Figure 1 – Jon Gibbins (UKCCSRC Director) welcoming all attendees to the 2024 Spring Conference

After this, he went ahead to introduce the keynote speaker – Nicola O’Dowd.

Nicola O’Dowd is a Senior Policy Advisor at the Department for Energy Security and Net Zero (DESNZ) leading the Power CCUS project within Track-1 of the Cluster Sequencing Programme. She joined the programme at the time of assessment of the initial capture project submissions, and has followed the development through to this latest critical stage of the programme. She transitioned into this sector following a successful career as a geoscientist within the seismic industry.

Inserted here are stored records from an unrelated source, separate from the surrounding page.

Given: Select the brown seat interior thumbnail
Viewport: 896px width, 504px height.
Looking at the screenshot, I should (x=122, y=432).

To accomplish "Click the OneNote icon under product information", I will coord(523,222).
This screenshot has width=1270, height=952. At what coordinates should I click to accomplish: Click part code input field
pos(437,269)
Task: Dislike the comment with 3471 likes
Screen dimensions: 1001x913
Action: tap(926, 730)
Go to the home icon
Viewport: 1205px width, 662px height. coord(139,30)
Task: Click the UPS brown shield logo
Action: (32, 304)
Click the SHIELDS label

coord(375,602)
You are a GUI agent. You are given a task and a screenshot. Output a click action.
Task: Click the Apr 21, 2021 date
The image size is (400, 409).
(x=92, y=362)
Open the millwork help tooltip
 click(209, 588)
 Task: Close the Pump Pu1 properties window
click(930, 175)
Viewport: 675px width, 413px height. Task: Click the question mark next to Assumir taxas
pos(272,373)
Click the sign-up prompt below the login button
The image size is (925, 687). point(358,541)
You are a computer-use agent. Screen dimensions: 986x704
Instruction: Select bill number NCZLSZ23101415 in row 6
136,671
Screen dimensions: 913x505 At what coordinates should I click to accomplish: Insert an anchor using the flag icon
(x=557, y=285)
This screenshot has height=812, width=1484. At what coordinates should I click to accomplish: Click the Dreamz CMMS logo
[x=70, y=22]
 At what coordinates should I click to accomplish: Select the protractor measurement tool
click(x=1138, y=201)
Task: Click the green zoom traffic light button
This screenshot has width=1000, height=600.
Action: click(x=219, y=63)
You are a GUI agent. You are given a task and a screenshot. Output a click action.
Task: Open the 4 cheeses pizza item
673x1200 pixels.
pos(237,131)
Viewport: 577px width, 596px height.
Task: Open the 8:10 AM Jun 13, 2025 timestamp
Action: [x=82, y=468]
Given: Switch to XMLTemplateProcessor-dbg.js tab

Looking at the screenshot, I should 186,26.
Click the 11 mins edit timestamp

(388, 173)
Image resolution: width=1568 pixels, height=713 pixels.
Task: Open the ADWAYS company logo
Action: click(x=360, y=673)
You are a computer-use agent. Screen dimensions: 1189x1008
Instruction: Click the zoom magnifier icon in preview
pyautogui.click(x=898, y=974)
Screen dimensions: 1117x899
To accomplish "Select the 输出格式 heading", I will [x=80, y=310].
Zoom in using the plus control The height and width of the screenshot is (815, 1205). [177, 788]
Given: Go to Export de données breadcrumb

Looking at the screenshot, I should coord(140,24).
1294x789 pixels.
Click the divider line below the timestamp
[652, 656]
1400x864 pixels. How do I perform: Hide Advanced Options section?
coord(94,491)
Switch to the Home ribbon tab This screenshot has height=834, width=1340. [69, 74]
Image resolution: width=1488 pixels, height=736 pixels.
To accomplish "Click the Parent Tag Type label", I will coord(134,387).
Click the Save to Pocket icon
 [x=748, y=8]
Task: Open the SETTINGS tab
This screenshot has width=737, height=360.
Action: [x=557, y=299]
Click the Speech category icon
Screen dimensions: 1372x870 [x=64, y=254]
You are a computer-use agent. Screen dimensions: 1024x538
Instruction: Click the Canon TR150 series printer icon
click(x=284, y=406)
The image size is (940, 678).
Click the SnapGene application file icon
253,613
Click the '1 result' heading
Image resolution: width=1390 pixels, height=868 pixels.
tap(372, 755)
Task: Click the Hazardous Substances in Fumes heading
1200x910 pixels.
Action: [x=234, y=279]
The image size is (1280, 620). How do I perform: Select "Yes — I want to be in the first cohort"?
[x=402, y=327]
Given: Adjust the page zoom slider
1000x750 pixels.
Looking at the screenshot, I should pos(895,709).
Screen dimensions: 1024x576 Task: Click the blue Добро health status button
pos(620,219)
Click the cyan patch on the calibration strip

Nicola delivered the keynote speech on “CCUS Policy in the UK,” emphasizing the necessity of Carbon Capture Utilisation and Storage (CCUS) for climate preservation. She outlined projects for 2024, including the HyNet Project and the East Coast Cluster Project. She shared DESNZ’s CCUS vision with attendees, which encompasses 4 things:

  • Decarbonising for future generations – Aligning to a carbon budget compliant CO2 abatement pathway
  • Global leader – Exporting the UK supply chain to help other countries build CCUS, as well as using UK CO2 stores to sequester other countries’ emissions
  • Creating growth and supporting levelling up – Creating low carbon inward investment opportunities through support for a UK CCUS sector
  • Building a self-sustaining CCUS sector – Increasing private sector confidence in a growing CCUS market that leads to a reduction in government support

Figure 2 – Nicola O’Dowd giving the keynote address

This vision is expected to be executed in three phases. Nicola introduced the “CCUS Vision: Three Phase Model” consisting of:

  1. Market Creation Phase (now until 2030)
  2. Market Transition Phase (2030 – 2035)
  3. Self-sustaining Market Phase (2035 onwards)

She stated that 2023 was a landmark year for DESNZ with the passing of the Energy Act, and highlighted the 2024 expectations including:

  • Concluding on the Final Investment Decisions for Track 1 Projects
  • Expression of interest, submission and subsequent launch of Track 1 expansion for HyNet
  • Assessment of store readiness for Track 1 expansion in the East Coast Cluster
  • Engaging with Acorn and Viking directly on next steps
  • Working to develop a plan for the delivery outlined in the CCUS vision

She concluded by urging ambition and perseverance in driving CCUS initiatives forward, saying, “We need to continue to dream big, to be ambitious and to drive forward”.